* _Exercise objective_
Transcribe the lines from the one containing "Click the CONGRESO SEOM text in the header" through the one containing "click(x=196, y=339)", both included, reproducing them exactly. Omit the pictures from your answer.

(Word and element pointing entries)
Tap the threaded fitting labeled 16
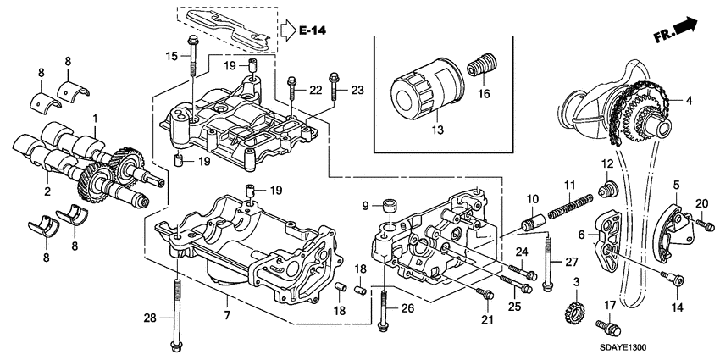pos(484,64)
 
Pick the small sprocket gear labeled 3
pos(574,311)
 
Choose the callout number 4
pos(689,101)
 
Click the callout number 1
pos(95,118)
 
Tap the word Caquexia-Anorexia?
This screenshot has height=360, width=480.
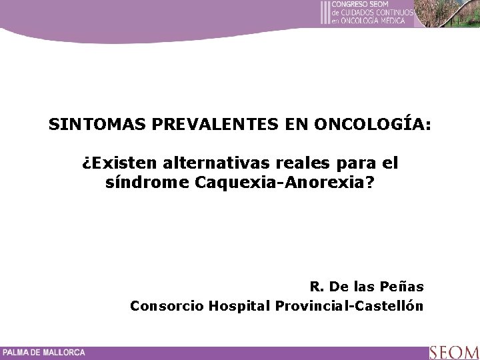pos(286,181)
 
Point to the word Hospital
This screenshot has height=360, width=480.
pos(237,306)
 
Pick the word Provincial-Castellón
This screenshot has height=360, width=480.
pos(347,306)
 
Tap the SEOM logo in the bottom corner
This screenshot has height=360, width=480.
pos(453,352)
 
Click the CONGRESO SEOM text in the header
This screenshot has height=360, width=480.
pos(361,4)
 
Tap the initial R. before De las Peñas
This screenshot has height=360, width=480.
pos(317,287)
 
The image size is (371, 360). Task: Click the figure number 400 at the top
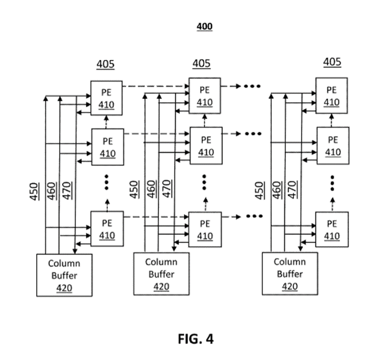click(x=205, y=27)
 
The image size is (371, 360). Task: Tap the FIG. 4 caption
click(x=196, y=339)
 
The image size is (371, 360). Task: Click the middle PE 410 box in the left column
click(x=107, y=147)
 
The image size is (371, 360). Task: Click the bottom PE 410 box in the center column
click(x=205, y=229)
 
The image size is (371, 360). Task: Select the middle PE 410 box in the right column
click(x=333, y=146)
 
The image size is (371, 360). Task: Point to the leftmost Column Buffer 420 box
click(x=65, y=275)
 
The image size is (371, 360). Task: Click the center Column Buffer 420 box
click(x=161, y=274)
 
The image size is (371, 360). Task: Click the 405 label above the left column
click(x=105, y=64)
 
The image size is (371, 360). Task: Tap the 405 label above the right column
click(x=332, y=62)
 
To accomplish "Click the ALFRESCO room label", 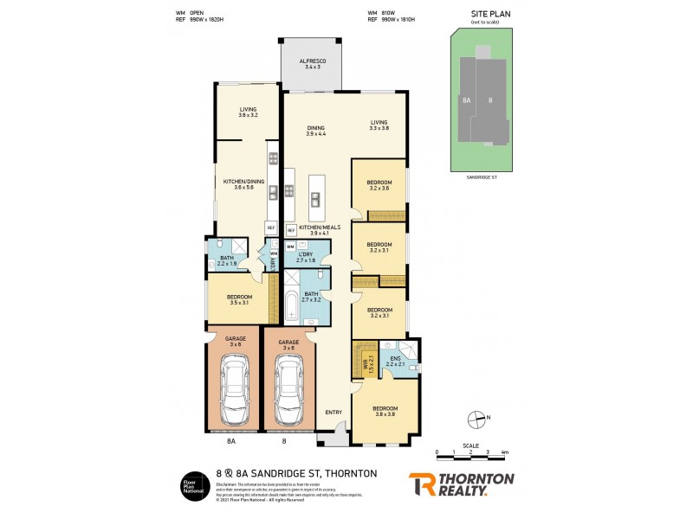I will pyautogui.click(x=310, y=63).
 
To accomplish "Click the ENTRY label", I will pyautogui.click(x=334, y=413).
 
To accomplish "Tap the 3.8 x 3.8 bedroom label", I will pyautogui.click(x=385, y=411).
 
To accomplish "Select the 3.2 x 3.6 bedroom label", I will pyautogui.click(x=379, y=185).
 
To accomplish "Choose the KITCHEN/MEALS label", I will pyautogui.click(x=319, y=229).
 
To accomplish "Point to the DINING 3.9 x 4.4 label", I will pyautogui.click(x=314, y=131).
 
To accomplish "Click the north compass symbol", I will pyautogui.click(x=475, y=421).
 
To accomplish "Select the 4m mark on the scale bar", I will pyautogui.click(x=504, y=452).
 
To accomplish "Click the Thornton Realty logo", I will pyautogui.click(x=461, y=484).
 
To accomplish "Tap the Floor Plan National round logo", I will pyautogui.click(x=192, y=485).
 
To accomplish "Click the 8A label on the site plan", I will pyautogui.click(x=466, y=101).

* _Expected answer_
Click the CONGRESO SEOM text in the header
This screenshot has height=360, width=480.
pos(361,4)
 
Tap the initial R. before De las Peñas
This screenshot has height=360, width=480.
pos(317,287)
 
The image size is (371, 360). Task: Click the figure number 400 at the top
click(x=205, y=27)
 
The image size is (371, 360). Task: Tap the FIG. 4 caption
click(x=196, y=339)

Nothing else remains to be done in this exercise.